Alors que cinq membres de l'équipage ont survécu, le voyage s'est terminé de manière fatale pour la plus jeune membre de l'équipage. Andy Fitze a tenté de réanimer la jeune femme, mais il n'y est pas parvenu. «Nous avons dû l'abandonner et partir sur le bateau de sauvetage», se souvient le capitaine. «Ce n'est qu'à ce moment-là que les deux derniers ont compris que nous avions perdu Karla.» Tous portaient des combinaisons de survie qui réduisaient considérablement la visibilité.
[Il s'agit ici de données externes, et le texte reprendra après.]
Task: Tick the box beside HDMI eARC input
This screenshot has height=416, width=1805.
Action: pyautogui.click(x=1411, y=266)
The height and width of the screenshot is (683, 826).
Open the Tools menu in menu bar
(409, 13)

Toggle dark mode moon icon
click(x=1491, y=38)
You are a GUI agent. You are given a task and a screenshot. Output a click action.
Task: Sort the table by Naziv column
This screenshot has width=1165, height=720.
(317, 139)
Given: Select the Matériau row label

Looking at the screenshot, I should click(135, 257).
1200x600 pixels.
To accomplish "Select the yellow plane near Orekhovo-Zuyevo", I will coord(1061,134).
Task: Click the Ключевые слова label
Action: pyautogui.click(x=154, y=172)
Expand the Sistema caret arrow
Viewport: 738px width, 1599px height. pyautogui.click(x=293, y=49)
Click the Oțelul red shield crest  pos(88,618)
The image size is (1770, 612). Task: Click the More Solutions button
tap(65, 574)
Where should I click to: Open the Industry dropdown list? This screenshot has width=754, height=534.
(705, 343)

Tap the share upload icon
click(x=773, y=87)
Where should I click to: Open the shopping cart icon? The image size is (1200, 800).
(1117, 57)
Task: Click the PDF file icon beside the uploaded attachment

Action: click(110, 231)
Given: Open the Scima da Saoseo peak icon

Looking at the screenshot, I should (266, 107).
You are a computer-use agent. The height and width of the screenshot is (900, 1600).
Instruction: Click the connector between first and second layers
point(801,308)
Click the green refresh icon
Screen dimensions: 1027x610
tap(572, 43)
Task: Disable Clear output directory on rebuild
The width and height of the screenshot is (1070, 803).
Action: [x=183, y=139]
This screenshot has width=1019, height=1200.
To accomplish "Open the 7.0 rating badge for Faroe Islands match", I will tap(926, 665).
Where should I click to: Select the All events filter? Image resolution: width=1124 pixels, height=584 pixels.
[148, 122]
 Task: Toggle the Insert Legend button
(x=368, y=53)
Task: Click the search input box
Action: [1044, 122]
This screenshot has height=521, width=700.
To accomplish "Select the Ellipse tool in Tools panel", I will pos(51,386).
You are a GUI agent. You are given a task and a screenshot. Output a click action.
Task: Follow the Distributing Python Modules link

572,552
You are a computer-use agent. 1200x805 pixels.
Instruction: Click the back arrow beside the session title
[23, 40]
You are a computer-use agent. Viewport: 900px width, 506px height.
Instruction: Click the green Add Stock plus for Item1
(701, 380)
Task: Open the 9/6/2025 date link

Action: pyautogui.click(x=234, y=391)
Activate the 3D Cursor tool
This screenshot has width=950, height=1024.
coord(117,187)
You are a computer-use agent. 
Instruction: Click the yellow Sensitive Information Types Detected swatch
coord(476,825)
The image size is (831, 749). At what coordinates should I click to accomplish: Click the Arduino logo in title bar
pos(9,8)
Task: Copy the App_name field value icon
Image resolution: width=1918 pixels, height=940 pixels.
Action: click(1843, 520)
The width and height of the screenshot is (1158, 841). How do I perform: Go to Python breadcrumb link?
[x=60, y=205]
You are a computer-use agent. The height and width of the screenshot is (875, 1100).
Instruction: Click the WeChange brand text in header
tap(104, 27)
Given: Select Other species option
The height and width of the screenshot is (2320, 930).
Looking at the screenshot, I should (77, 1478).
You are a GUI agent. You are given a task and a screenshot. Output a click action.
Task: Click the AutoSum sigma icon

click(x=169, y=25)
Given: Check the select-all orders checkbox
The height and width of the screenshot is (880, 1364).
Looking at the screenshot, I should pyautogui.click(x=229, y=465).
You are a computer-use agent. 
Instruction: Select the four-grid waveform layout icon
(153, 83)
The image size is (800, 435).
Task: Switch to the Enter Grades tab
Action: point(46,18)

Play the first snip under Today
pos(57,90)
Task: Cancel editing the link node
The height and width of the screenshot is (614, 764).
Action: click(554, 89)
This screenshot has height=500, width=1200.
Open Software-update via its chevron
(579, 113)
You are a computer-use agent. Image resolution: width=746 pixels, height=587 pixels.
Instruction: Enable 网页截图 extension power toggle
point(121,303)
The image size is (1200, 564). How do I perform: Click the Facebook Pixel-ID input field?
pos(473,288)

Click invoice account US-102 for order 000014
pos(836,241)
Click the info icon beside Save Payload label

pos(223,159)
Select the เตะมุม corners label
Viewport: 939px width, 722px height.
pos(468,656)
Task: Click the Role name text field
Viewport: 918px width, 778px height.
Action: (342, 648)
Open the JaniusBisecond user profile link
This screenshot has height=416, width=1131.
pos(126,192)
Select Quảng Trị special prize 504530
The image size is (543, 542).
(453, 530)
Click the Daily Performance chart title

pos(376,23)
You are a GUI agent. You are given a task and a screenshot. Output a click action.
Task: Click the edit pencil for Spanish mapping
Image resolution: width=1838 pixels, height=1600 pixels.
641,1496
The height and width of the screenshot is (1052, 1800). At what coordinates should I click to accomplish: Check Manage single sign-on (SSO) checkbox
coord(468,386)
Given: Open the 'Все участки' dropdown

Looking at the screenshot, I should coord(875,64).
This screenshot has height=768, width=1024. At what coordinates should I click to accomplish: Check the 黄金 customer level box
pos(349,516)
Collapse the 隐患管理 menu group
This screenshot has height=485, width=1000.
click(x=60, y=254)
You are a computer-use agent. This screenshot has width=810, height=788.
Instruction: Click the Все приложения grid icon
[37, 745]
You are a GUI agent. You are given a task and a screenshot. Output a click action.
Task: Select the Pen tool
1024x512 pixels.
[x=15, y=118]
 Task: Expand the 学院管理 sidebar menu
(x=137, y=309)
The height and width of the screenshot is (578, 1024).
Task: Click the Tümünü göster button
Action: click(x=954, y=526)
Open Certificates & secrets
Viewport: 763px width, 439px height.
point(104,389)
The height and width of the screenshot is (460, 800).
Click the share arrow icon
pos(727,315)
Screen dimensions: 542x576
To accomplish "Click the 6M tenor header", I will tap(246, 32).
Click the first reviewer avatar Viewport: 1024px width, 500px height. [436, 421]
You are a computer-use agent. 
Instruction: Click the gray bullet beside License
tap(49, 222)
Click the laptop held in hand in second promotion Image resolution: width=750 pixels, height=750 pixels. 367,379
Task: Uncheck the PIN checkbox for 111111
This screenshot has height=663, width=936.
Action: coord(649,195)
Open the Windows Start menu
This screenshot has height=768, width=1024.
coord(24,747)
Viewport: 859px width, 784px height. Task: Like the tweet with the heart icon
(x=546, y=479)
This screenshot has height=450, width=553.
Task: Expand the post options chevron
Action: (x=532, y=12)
Trois hélicoptères de sauvetage, quatre canots de sauvetage et plusieurs bateaux commerciaux et civils se sont mis à la recherche de l'équipage. Fitze, trois autres Suisses et un Norvégien ont été sauvés. Karla Dana a été retrouvée morte le lendemain matin, près du bateau.

La police a clos l'enquête

Pour Fitze et l'équipage, c'était le choc. «Avec le temps, nous avons réalisé que c'était un miracle que cinq d'entre nous aient survécu», explique le capitaine. Le constructeur de bateaux féroïen de 75 ans était, lui aussi, triste d'apprendre la nouvelle. Mais l'équipage s'est montré rassurant: «Ton bateau a sauvé la vie de cinq d'entre nous.»

La police norvégienne a estimé que personne ne pouvait être porté pour responsable de cet «accident tragique». «Les conditions météorologiques s'étaient rapidement et radicalement détériorées», a-t-elle précisé. L'enquête a été close.

«Ma place est en mer»

Malgré cette tragédie, Andy Fitze souhaite poursuivre le voyage, notamment en mémoire de Karla Dana. «Nous sommes peut-être prêts à prendre des risques, mais nous ne sommes pas fatigués de vivre. Nous allons tirer les leçons de cette expérience et continuer à améliorer les mesures de sécurité», assure le Suisse. 

Andy Fitze a déjà dirigé plus de 20 expéditions et est devenu en 2023 membre du «Club des explorateurs», qui réunit des aventuriers et des explorateurs du monde entier. Karla Dana faisait aussi partie de ce club, dont font également partie le célèbre astronaute américain Neil Armstrong et trois membres de la famille d'aventuriers suisses Piccard. Pour conclure, Fitze déclare: «La place d'un voilier n'est pas au port, mais en mer. Et il en va de même pour moi.»